Retrieval-Augmented Generation (RAG) improves large language models (LLMs) by retrieving relevant information from external sources and has been widely adopted for text-based tasks. For structured data, such as knowledge graphs, Graph Retrieval-Augmented Generation (GraphRAG) retrieves and aggregates information along graph structures. More recently, GraphRAG has been extended to general text settings by organizing unstructured text into graph representations, showing promise for reasoning and grounding. Despite these advances, existing GraphRAG systems for text data are often tailored to specific tasks, datasets, and system designs, resulting in heterogeneous evaluation protocols. Consequently, a systematic understanding of the relative strengths, limitations, and trade-offs between RAG and GraphRAG on widely used text benchmarks remains limited. In this paper, we present a comprehensive benchmark study comparing RAG and GraphRAG on established text-based tasks, including question answering and query-based summarization. We introduce a unified evaluation protocol that standardizes data preprocessing, retrieval configurations, and generation settings, enabling fair and reproducible comparisons. Our results highlight the distinct strengths of RAG and GraphRAG across different tasks and evaluation perspectives. Building on these findings, we explore selection and integration strategies that combine the strengths of both paradigms, leading to consistent performance improvements. We further analyze failure modes, efficiency trade-offs, and evaluation biases, and highlight key considerations for designing and evaluating retrieval-augmented generation systems.

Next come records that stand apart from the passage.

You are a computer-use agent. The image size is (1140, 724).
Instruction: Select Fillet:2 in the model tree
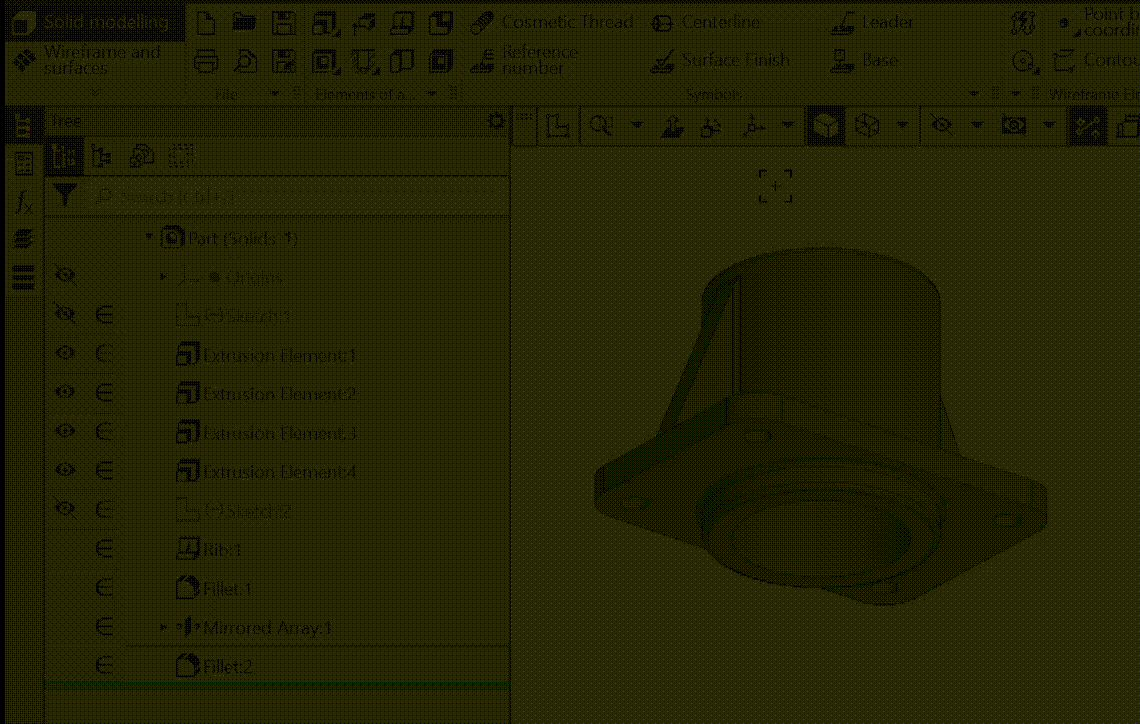click(x=227, y=666)
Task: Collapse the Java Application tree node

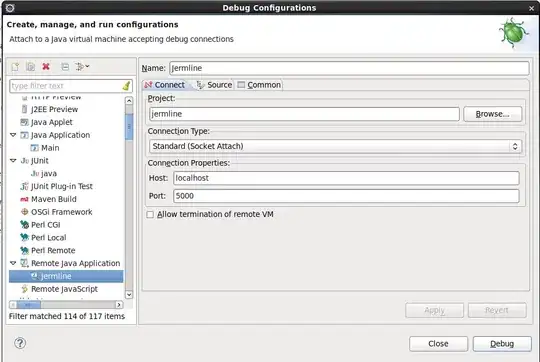Action: (x=13, y=135)
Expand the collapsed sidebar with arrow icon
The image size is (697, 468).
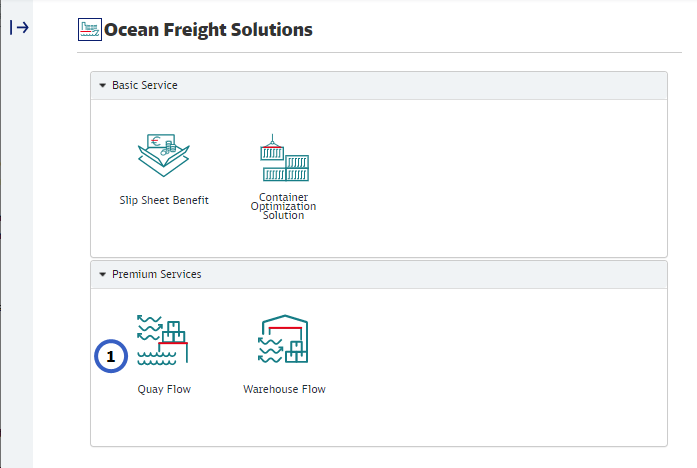[19, 28]
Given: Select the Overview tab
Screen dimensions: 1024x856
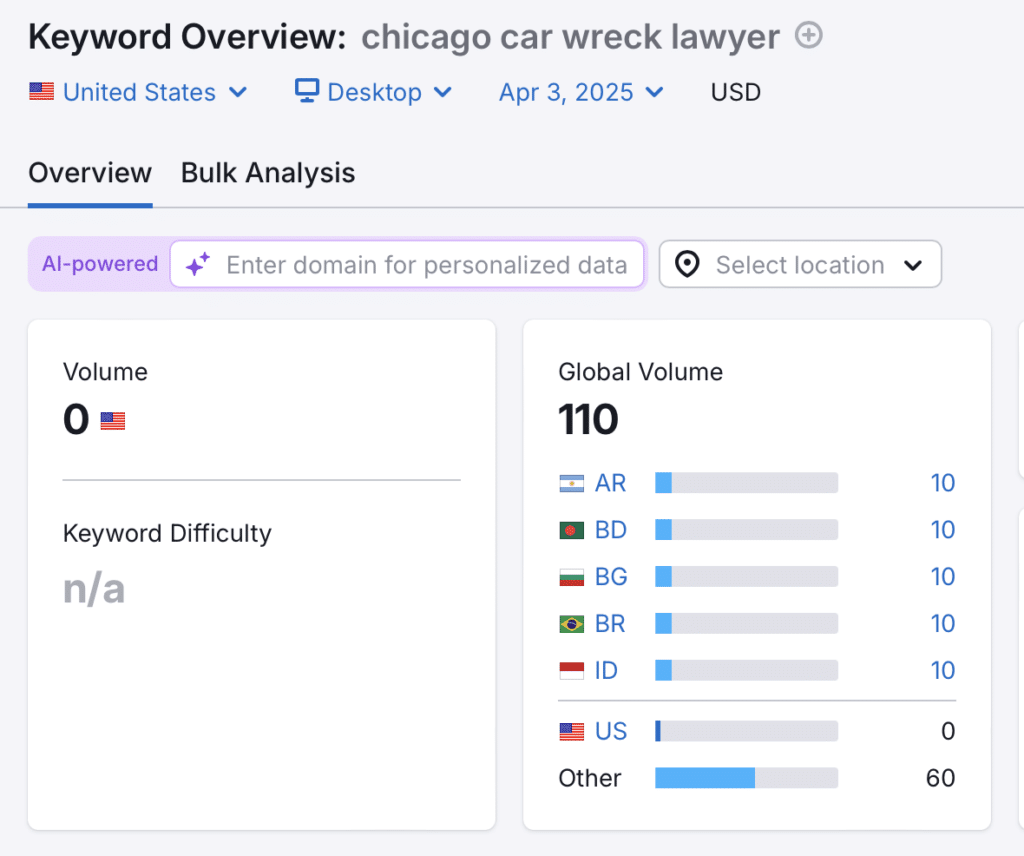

翻译：检索增强生成（RAG）通过从外部源检索相关信息来改进大语言模型（LLM），已在基于文本的任务中得到广泛应用。对于结构化数据（如知识图谱），图检索增强生成（GraphRAG）则沿图结构检索并聚合信息。最近，GraphRAG 通过将非结构化文本组织成图表示，进一步扩展到通用文本场景，在推理与事实基础方面展现出潜力。尽管取得了这些进展，现有面向文本数据的 GraphRAG 系统通常针对特定任务、数据集和系统设计进行定制，导致评估方案存在异质性。因此，对于 RAG 与 GraphRAG 在广泛使用的文本基准测试中的相对优势、局限性和权衡取舍，目前仍缺乏系统性的理解。本文在成熟的基于文本的任务（包括问答和基于查询的摘要生成）上，对 RAG 与 GraphRAG 进行了全面的基准比较研究。我们提出了一种统一的评估方案，标准化了数据预处理、检索配置和生成设置，从而实现了公平且可复现的比较。我们的结果凸显了 RAG 与 GraphRAG 在不同任务和评估维度上的各自优势。基于这些发现，我们探索了结合两种范式优势的选择与集成策略，从而实现了持续的性能提升。我们进一步分析了失败模式、效率权衡和评估偏差，并强调了设计与评估检索增强生成系统的关键考量因素。